■ Exercise brief ■
Repeat the lines from the line with "Task: Click the 斷開 disconnect button" to the line with "point(26,40)", substituting "close" for "disconnect" and changing nothing else.

■ Exercise data ■
•••••

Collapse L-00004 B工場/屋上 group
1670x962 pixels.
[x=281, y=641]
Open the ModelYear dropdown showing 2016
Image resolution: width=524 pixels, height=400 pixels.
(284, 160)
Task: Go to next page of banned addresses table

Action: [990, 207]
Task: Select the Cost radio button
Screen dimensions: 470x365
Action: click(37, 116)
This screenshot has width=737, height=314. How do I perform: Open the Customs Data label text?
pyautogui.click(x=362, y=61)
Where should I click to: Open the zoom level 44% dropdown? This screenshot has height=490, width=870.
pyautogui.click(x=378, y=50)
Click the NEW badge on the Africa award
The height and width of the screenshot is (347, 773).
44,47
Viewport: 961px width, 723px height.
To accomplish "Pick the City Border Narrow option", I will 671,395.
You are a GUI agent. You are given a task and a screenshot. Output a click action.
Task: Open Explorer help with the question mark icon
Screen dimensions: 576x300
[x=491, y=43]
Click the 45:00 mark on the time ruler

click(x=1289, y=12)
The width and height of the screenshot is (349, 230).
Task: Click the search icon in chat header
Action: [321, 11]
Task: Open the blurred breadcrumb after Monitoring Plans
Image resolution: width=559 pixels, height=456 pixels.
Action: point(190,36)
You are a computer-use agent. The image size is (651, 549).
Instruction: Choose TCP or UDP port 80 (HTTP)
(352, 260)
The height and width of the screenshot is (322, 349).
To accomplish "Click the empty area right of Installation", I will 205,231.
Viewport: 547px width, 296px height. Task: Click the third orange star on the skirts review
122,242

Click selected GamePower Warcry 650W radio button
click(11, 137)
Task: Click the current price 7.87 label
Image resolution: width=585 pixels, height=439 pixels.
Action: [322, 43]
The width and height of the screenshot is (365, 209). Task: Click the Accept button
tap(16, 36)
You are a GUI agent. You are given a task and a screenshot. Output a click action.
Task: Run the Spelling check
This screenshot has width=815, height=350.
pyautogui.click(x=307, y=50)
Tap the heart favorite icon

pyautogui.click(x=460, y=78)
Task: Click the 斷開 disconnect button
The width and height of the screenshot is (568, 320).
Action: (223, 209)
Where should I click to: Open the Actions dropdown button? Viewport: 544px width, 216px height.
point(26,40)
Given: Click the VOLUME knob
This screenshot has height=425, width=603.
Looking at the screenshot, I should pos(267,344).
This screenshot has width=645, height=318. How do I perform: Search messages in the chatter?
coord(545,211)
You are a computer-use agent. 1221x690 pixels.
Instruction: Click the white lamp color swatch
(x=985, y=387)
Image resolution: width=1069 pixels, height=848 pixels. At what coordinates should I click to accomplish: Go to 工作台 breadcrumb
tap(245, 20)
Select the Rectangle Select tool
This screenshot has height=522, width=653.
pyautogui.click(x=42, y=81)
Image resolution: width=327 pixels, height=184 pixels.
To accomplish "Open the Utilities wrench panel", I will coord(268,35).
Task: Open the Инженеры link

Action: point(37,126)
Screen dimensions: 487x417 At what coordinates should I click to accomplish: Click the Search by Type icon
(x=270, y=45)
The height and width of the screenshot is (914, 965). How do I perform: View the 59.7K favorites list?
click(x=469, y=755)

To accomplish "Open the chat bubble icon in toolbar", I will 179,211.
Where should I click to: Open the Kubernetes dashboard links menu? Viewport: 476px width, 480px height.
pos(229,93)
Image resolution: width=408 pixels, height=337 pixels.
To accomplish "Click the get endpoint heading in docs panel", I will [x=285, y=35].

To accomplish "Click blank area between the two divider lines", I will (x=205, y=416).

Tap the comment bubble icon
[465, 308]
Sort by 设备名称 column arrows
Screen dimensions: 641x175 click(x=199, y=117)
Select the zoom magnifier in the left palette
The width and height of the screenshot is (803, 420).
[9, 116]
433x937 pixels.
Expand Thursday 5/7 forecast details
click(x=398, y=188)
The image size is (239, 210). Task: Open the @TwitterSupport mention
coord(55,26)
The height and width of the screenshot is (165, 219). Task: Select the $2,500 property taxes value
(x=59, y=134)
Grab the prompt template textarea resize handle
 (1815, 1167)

•••••

■ Output for this task ■
Task: Click the 斷開 close button
The width and height of the screenshot is (568, 320).
Action: (223, 209)
Where should I click to: Open the Actions dropdown button? Viewport: 544px width, 216px height.
point(26,40)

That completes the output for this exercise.